### Work instructions
Rewrite the lines from the very first one down through the line containing "Looking at the screenshot, I should tap(825, 65).", changing "button" to "control" and leaving everything else as it is.

(Data listing)
···

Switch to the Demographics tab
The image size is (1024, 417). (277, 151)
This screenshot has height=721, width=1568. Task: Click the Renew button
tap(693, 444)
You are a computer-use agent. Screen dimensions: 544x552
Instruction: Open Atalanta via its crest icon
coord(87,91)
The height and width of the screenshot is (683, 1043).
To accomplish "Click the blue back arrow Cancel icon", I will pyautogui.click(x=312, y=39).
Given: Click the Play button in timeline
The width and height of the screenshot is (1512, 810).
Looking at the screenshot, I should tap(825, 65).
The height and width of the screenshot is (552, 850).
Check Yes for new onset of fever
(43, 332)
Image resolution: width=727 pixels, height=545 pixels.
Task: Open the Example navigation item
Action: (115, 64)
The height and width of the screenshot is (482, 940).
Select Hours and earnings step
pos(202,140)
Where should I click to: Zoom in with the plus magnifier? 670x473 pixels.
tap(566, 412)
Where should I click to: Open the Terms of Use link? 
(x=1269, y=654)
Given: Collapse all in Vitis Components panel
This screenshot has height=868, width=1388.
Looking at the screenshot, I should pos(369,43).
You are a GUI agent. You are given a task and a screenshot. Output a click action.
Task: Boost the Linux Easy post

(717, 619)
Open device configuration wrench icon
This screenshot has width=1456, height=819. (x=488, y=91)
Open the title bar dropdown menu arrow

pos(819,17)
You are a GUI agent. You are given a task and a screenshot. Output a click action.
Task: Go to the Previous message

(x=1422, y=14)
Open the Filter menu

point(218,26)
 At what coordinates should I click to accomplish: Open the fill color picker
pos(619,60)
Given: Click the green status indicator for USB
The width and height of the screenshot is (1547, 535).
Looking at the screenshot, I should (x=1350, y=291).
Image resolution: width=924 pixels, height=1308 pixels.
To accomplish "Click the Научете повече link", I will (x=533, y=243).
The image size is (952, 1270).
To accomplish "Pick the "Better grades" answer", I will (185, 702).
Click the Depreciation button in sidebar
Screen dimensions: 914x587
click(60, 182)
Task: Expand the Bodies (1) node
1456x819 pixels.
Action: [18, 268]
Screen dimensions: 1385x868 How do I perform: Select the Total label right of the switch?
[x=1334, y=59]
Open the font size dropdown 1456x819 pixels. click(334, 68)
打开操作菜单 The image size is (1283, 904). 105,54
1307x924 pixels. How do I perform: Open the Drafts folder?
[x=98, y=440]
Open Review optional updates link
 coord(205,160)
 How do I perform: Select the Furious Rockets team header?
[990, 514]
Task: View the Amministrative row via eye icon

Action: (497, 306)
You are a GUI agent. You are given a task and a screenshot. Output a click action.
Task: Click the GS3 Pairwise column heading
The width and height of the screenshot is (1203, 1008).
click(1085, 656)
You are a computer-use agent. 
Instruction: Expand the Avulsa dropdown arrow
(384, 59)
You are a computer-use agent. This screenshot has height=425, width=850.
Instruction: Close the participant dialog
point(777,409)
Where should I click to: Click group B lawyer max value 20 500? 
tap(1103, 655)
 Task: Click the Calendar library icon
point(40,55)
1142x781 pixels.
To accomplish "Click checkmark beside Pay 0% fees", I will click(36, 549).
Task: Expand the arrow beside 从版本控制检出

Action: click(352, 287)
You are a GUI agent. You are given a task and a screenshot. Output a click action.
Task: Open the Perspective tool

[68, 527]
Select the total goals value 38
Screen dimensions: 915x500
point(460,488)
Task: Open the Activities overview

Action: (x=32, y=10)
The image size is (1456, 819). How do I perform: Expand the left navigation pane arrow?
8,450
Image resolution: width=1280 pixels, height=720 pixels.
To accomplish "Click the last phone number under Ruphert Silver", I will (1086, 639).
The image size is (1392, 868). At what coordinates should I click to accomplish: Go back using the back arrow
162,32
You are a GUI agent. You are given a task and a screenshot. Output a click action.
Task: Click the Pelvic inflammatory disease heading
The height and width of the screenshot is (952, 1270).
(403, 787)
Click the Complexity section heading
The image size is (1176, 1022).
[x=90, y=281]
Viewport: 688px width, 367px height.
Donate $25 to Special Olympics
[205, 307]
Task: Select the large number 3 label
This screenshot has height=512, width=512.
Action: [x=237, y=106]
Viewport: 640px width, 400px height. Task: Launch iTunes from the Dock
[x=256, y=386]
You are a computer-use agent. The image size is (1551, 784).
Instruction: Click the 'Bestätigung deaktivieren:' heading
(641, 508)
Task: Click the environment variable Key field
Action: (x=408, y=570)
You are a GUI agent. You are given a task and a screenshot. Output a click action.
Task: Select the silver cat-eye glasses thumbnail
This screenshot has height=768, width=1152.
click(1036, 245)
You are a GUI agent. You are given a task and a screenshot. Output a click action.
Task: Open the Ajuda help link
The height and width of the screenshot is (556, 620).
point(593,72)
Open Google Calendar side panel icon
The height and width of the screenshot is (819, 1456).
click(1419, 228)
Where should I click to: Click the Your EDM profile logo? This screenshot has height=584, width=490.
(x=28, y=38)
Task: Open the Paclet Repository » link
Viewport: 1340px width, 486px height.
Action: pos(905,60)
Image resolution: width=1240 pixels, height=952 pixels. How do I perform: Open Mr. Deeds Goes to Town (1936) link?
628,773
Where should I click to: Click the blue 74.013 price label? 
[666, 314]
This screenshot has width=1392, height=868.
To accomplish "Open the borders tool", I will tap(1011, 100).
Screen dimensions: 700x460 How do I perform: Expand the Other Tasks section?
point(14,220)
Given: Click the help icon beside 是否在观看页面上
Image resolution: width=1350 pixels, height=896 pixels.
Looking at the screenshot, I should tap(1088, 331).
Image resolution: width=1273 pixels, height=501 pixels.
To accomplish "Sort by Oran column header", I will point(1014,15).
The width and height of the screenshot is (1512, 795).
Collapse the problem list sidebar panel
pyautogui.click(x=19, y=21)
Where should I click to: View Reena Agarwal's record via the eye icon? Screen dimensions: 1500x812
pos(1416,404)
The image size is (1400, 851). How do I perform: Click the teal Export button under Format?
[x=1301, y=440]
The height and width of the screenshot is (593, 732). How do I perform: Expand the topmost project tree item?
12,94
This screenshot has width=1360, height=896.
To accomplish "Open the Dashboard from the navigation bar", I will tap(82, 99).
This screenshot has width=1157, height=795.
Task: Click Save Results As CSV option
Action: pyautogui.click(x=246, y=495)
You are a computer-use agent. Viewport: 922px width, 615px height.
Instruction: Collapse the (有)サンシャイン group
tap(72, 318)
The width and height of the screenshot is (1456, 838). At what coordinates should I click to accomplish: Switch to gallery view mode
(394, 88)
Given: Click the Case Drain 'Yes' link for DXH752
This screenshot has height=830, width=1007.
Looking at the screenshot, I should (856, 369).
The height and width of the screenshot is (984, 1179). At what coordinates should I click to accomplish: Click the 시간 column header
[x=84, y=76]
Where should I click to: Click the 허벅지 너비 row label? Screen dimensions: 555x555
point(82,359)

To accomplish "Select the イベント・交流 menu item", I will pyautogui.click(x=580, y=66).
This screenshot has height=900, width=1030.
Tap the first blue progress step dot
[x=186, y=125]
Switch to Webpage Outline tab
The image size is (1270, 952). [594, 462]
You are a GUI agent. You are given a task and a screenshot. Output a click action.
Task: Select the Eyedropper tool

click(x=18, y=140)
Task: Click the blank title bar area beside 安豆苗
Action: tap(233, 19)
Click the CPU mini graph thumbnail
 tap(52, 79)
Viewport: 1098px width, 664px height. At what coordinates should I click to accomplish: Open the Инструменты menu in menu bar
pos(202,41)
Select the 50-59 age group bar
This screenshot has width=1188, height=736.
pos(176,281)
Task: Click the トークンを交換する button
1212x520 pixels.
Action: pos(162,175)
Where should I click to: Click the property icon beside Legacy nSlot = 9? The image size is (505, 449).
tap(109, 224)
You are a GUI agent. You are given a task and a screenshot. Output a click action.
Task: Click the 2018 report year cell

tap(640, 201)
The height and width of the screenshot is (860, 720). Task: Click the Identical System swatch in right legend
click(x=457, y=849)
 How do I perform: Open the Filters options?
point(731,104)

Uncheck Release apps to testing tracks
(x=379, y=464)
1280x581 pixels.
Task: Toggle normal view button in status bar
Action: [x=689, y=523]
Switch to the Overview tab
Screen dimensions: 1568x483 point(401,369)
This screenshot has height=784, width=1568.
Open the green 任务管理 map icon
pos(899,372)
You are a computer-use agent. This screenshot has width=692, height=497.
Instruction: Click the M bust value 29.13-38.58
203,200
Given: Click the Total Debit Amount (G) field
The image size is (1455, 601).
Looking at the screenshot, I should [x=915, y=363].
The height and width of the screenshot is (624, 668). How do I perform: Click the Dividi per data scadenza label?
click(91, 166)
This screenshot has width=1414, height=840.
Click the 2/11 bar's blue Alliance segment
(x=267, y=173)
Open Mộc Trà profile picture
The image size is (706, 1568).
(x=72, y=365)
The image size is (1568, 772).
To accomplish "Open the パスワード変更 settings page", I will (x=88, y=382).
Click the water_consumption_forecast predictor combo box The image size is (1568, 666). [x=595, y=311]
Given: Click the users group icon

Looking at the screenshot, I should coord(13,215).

···

### Correct answer
Switch to the Demographics tab
The image size is (1024, 417). (277, 151)
This screenshot has height=721, width=1568. Task: Click the Renew control
tap(693, 444)
You are a computer-use agent. Screen dimensions: 544x552
Instruction: Open Atalanta via its crest icon
coord(87,91)
The height and width of the screenshot is (683, 1043).
To accomplish "Click the blue back arrow Cancel icon", I will pyautogui.click(x=312, y=39).
Given: Click the Play control in timeline
The width and height of the screenshot is (1512, 810).
Looking at the screenshot, I should tap(825, 65).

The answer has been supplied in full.